It is remarkable that this simple truth about government funding has been obscured to the point that Bachmann, Gohmert, and King have to hold a press conference to restate it. If the debt ceiling is not raised, it means the government cannot go further into debt. Obama’s wild spending spree left us at the point where hundreds of billions in new debt per year are necessary to keep up with the exploding cost of existing government programs, and interest on the national debt. In fact, the government will spend $1.6 trillion more than it collects in revenue this year.

If we don’t raise the debt ceiling, that means spending would have to be cut by the amount of new debt that would have been needed. In other words, we’d have to cut that $1.6 trillion in excessive spending, rather than throw it atop the moldy pile of debt bones piled up in Uncle Sam’s basement. Barack Obama has increased government spending by more than twice that much since he took office two years ago.

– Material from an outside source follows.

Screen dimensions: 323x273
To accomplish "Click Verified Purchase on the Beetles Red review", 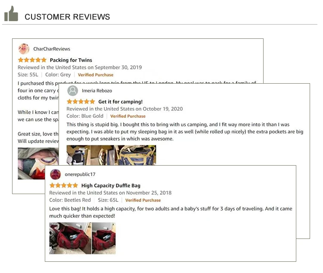I will pos(143,201).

If we can add so much spending in such a mad rush, why can’t we cut it with equal efficiency? That’s just crazy talk, right? Tax cuts are fragile things that could be crushed at any moment, but Big Government spending programs instantly become mighty oaks with roots sunk into a legion of fiercely protective dependents. You can’t just cut those programs with a single vote in the dark of night, on a bill nobody read, the way they were created! If nothing else, think of how unemployment would spike, with all those government functionaries and bureaucrats suddenly bounced out of their jobs!

That all sounds like a strong argument to never let the national debt get a nickel higher to me, but I guess some people don’t think of it that way. None of us should be willing to put up with fraudulent scare tactics. Why don’t we compel the President to go on the record with a list of his concrete funding priorities, if the debt limit is not raised on August 2?

He could easily produce such a list. He spends most of his time fundraising for his re-election, so of course he’d chafe at having to actually sit in the office for a while and do his job, but he has a gigantic staff to assist him.